木更津市にて雨漏り修理・屋根修理〈漆喰交換・棟積み直し工事〉

ご依頼のきっかけ・ご提案内容

築30年のご住宅で雨漏りのご相談を頂きました!

これまでノーメンテナンスだった瓦屋根で、漆喰の劣化により雨漏りしていました。
棟の漆喰もかなり劣化しており、強度も心配な状態。
今回は棟積み直し工事をご提案させて頂きました。積み直しでは、既存の棟瓦を全て取り外し、内部の古い土や漆喰を撤去。その後、新しい下地材や南蛮漆喰などを使用しつつ、棟を造り直していきます!

3日間の工事でした。

施工前

 

一見問題なく見えますが、左右に延びる奥の棟のあたりに注目してください。
棟瓦の下に入っている漆喰がボロボロに!
ひび割れ、落ちているところもあり、雨風が吹きこんでしまいます。

影になって見えづらいのですが、漆喰表面にひび割れ・剥離が。

施工中

交換で新しく使用する漆喰は『モルロック』!
下地との密着性に優れ、ひび割れなどの漆喰トラブルが起こりにくい調合です。

▷参考記事:瓦屋根漆喰材「モルロック」とは?特徴や機能性を解説

棟の解体

まずは、中の漆喰がボロボロになってしまっている棟を一旦取り崩します。

何層にも重なっている棟の瓦を外して、内部の葺き土や漆喰等も全て処分していきます!
写真2枚目に写っている平らな瓦は、積み重なって棟の高さを作る『熨斗(のし)瓦』。
経年劣化や長年の強風・地震、漆喰劣化などによってズレると、棟全体に影響します。

全箇所、順番に撤去を進めて・・・。

完全に取り除くとこのようになります。ここから、土台を造ります!

棟積み直し

型に沿って土台となる漆喰(モルロック)を詰め、形成しています。
カラーは純黒で、瓦屋根にまた白とは趣の異なる恰好よさを与えてくれます!

過不足のない量でしっかりと形成できました。まだ瓦を復旧していかなくてはならないので、表面を平らに整える作業は後で行います。
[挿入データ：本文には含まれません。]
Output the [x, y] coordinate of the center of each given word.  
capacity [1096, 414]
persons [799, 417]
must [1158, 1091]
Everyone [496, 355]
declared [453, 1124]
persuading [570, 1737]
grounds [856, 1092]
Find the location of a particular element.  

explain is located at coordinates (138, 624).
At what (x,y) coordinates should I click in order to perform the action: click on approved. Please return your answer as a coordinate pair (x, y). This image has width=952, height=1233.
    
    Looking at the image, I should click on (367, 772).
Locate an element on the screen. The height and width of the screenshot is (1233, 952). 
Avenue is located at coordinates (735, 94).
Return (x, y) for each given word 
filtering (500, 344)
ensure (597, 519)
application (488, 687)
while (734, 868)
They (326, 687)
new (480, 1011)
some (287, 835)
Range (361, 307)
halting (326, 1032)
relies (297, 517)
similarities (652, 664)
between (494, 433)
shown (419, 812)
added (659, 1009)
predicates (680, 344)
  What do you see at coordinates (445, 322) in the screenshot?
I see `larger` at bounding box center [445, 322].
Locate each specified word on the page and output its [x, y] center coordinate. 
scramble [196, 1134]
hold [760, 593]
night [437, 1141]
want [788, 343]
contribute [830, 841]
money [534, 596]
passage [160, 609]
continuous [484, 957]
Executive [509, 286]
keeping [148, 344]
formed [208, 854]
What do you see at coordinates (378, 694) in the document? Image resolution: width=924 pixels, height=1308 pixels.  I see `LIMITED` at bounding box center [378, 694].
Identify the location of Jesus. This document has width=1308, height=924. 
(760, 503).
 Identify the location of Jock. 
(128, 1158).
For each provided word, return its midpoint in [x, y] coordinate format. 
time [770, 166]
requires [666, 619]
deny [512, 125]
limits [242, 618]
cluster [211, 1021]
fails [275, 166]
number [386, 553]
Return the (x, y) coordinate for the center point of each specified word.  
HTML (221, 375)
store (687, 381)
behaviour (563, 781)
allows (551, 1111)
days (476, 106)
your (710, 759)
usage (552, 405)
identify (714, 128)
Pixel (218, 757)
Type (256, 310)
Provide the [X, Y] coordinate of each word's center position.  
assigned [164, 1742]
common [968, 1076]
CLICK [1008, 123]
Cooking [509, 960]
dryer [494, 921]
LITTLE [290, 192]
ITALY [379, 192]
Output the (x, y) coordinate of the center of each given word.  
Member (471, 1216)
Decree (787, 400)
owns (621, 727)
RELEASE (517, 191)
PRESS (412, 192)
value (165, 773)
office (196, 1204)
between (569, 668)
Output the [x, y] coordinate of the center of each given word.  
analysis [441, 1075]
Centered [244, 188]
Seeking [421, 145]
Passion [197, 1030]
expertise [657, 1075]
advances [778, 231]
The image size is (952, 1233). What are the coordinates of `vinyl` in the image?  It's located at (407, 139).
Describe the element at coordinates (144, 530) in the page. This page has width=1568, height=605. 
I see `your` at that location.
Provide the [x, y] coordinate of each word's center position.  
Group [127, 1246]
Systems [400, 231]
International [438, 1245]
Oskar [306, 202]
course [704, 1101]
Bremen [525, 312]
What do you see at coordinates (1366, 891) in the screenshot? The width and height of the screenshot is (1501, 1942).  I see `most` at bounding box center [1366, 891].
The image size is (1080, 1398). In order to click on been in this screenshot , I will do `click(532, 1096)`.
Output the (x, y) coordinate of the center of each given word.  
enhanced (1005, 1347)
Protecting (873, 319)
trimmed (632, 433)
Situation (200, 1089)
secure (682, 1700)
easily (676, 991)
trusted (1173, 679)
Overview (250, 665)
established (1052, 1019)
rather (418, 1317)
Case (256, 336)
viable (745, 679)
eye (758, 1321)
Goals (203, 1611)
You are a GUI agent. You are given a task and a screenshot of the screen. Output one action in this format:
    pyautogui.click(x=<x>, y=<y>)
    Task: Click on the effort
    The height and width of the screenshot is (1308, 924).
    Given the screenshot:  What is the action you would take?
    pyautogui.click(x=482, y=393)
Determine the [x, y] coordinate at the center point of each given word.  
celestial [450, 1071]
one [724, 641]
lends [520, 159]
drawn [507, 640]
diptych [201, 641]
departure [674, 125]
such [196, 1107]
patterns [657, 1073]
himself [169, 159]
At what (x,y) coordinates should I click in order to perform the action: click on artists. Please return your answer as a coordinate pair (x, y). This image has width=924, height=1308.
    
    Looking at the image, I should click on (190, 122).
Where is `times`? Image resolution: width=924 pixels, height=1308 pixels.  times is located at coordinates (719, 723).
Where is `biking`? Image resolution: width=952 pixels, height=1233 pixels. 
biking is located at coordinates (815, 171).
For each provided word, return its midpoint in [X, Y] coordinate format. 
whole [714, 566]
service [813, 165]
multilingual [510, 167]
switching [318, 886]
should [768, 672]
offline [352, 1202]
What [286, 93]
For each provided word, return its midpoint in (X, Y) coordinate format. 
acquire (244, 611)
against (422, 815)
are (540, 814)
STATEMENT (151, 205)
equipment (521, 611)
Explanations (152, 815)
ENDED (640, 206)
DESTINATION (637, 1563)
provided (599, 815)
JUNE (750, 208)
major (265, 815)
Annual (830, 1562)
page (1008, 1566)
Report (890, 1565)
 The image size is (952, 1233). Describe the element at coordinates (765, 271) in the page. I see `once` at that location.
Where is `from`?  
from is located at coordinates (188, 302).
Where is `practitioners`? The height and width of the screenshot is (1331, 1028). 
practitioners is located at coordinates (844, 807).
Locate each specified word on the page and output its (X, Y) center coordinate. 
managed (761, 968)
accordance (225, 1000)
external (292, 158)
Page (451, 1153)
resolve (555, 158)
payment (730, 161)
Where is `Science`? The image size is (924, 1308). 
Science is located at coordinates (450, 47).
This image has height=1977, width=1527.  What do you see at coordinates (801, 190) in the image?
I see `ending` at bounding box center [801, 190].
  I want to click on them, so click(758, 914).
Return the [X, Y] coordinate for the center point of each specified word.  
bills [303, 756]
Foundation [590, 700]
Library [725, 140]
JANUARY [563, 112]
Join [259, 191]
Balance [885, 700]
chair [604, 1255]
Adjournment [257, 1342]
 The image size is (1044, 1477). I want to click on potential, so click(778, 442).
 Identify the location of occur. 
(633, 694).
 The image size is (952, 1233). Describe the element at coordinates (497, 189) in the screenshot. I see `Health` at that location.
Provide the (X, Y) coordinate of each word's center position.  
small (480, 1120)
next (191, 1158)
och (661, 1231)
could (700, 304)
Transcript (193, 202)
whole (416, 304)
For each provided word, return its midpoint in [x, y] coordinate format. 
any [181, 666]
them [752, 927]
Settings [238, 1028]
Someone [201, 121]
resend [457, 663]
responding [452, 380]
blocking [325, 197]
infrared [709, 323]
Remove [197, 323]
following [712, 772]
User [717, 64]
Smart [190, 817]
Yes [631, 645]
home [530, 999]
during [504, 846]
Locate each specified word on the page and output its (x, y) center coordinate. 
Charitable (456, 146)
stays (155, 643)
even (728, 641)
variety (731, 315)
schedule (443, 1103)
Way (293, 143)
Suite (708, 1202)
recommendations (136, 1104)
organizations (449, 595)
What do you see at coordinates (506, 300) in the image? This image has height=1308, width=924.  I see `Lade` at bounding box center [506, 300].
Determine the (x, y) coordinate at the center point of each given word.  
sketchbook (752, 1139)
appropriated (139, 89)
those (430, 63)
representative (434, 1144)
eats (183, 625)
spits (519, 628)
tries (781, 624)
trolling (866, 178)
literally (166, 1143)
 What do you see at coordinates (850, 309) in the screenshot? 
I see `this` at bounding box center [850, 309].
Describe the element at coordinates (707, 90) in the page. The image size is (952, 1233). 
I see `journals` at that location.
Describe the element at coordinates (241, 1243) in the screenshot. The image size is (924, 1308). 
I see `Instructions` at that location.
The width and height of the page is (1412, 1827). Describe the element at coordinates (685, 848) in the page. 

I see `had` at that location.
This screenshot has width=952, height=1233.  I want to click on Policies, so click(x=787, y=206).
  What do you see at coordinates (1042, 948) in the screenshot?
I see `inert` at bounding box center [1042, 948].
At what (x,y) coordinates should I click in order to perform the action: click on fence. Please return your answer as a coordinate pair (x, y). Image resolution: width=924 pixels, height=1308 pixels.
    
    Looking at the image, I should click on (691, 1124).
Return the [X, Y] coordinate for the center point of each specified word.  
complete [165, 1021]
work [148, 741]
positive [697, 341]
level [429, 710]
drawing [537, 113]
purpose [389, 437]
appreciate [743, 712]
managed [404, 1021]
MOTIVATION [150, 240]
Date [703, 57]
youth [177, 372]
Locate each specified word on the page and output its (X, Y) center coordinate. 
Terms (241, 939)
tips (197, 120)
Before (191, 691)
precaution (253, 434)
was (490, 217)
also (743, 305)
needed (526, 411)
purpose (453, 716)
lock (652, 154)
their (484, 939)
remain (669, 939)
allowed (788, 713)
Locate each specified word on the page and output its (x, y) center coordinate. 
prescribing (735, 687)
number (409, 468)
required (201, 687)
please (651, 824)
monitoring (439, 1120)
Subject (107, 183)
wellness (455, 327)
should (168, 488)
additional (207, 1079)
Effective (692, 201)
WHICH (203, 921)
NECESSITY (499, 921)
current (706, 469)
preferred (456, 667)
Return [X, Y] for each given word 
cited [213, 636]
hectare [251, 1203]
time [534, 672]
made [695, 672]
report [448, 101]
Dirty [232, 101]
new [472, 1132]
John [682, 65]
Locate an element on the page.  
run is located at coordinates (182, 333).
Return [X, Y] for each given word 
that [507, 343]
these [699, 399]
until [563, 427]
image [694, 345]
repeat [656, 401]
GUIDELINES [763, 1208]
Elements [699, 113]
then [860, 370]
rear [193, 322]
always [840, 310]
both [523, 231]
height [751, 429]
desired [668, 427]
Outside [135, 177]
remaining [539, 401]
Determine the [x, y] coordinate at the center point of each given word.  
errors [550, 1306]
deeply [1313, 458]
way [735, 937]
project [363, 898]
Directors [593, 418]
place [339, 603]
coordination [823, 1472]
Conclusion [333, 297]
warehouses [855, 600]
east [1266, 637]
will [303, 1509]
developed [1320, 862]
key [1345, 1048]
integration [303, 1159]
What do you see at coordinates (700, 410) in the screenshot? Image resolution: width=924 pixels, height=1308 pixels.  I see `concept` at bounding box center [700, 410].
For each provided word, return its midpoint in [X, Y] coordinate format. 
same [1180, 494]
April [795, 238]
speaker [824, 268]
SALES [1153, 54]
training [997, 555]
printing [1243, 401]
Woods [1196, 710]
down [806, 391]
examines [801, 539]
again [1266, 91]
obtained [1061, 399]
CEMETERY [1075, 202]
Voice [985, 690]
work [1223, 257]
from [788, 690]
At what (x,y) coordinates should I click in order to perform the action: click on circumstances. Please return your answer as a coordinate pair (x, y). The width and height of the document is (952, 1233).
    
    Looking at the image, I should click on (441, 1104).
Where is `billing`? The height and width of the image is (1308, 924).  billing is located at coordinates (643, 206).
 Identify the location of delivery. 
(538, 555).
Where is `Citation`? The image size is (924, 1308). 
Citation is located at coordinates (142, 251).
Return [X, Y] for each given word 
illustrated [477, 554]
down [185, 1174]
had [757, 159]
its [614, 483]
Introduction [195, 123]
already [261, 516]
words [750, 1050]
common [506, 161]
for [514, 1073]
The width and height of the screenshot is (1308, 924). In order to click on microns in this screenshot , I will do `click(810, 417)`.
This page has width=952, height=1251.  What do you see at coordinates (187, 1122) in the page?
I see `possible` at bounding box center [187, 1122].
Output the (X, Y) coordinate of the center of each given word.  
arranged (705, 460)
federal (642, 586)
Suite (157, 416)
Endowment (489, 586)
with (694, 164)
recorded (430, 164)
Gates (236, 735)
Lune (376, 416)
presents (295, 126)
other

一番下層の熨斗瓦を漆喰に被せて積み直ししていきます!
瓦に歪みが出ないように、適宜、下地の漆喰を調整しながら一枚ずつ丁寧に。

頂上付近まで来ましたね。

熨斗瓦を2段積んだら、丸っこい形の冠瓦(棟のてっぺんの瓦)を被せます。
そして、先に仕込んでおいた銅線にて緊結します。

元々、銅線も錆びていたところがありましたが、今回できっちり結び直せましたね。ご予算や耐用年数のご希望によっては、銅線でなくステンレス線を採用することで、メンテナンス頻度を減らすことも可能です。

漆喰の表面をコテで押さえ、平滑に仕上がるよう整えます。
美観は当然のこと、防水材としての役割をしっかり果たさせるためです。
空気が残って隙間が開いていたり、瓦と瓦の間の狭い箇所が脆弱な詰まり加減だと、水が侵入するリスクがあります!

詰め直しが完了致しました。
密着性の高い新しい漆喰にて、隙間なく、ぴっちりと防水できています!
この後、瓦に残った塵やゴミを全て清掃して完工になります。

▷参考記事:屋根の「漆喰」とは?役割やメンテナンス方法

完工

以上3日間で完工致しました。

担当者のコメント

この度は、雨漏り修理のご相談を頂き誠にありがとうございました。
瓦屋根では、瓦そのものよりも、内部に使用されている漆喰や、銅線などが先に劣化していきます。
谷のある屋根では『谷板金』もかなり注意が必要です(雨を集水する箇所のため)!
見た目は大きな異常がなくても、瓦ズレ、棟の歪み、漆喰の剥がれなどが起こっている可能性があります。
前回点検してから8年、10年経つという方は、そろそろ点検しておくととても安心です!